PROBLEM DETAILS - Repeat every record exactly, omitting the pictures.
== == ==
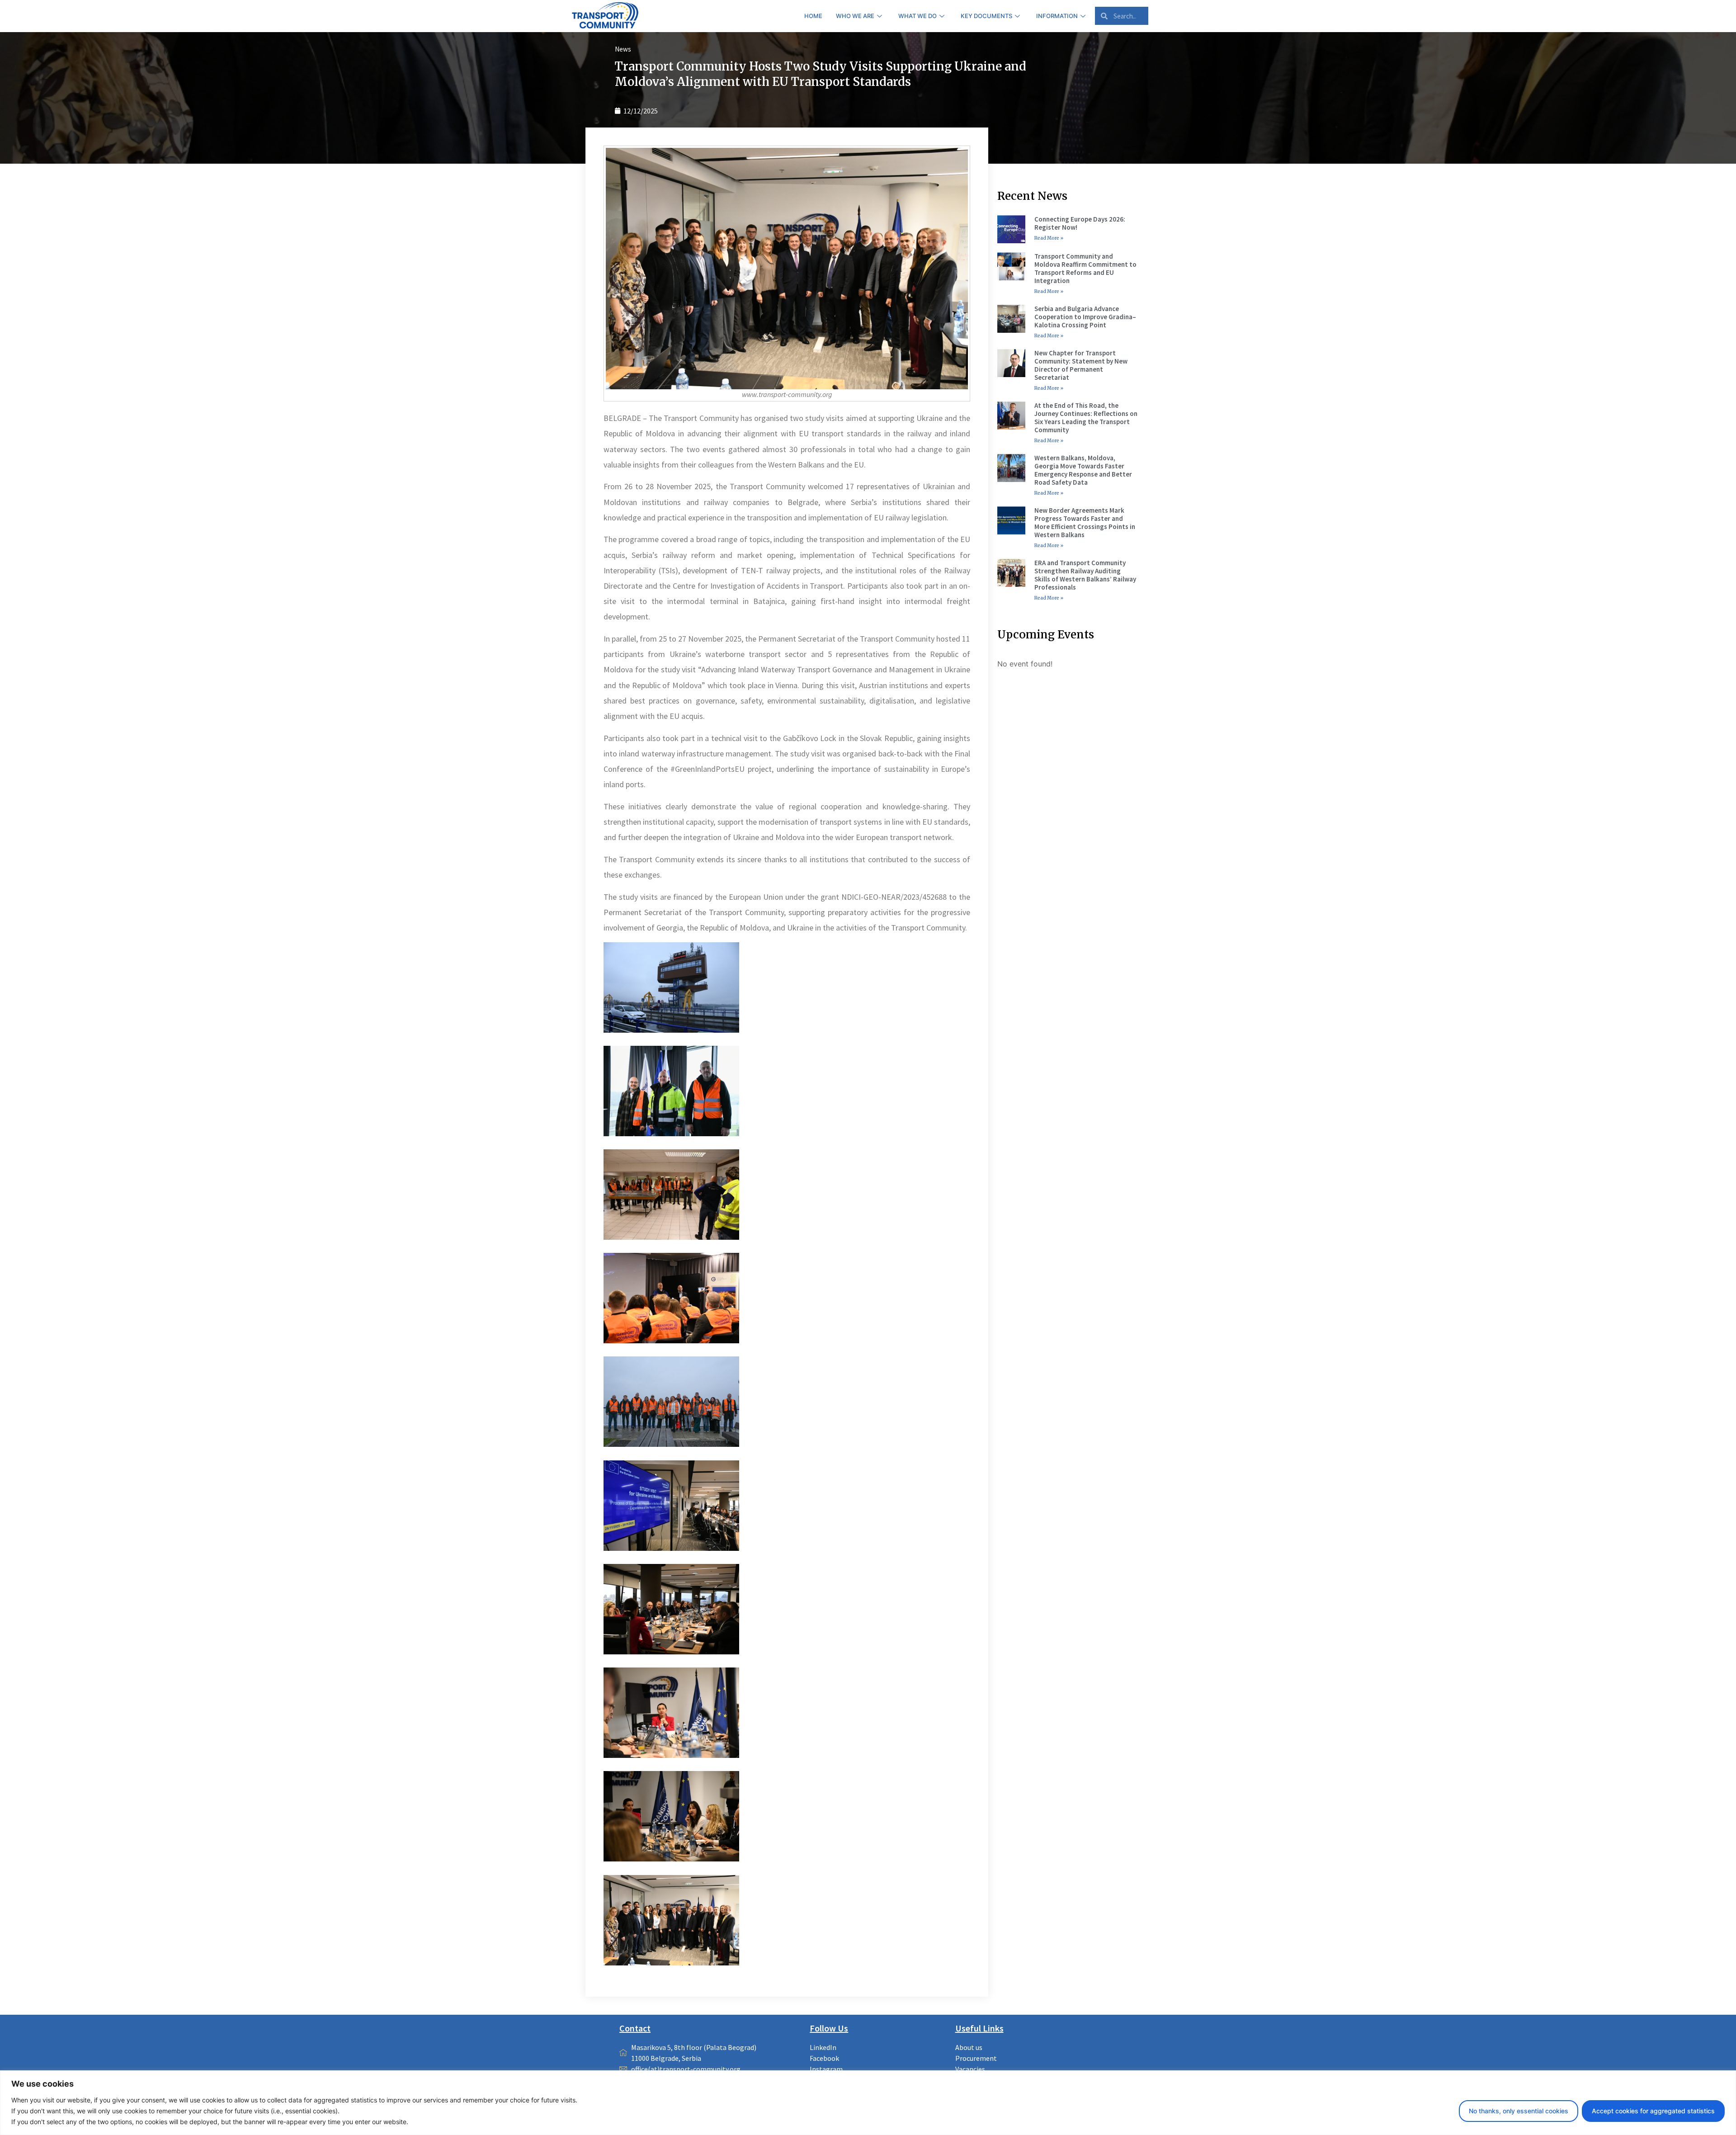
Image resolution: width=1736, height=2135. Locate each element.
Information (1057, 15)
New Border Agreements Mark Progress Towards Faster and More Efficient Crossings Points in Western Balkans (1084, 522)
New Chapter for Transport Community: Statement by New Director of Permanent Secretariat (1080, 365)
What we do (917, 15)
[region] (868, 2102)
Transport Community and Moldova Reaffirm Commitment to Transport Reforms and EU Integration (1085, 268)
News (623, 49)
== == ==
EXERCISE OUTPUT -
Image resolution: width=1736, height=2135. Locate each element.
Information (1057, 15)
New Border Agreements Mark Progress Towards Faster and More Efficient Crossings Points in Western Balkans (1084, 522)
New Chapter for Transport Community: Statement by New Director of Permanent Secretariat (1080, 365)
What we do (917, 15)
[region] (868, 2102)
Transport Community and Moldova Reaffirm Commitment to Transport Reforms and EU Integration (1085, 268)
News (623, 49)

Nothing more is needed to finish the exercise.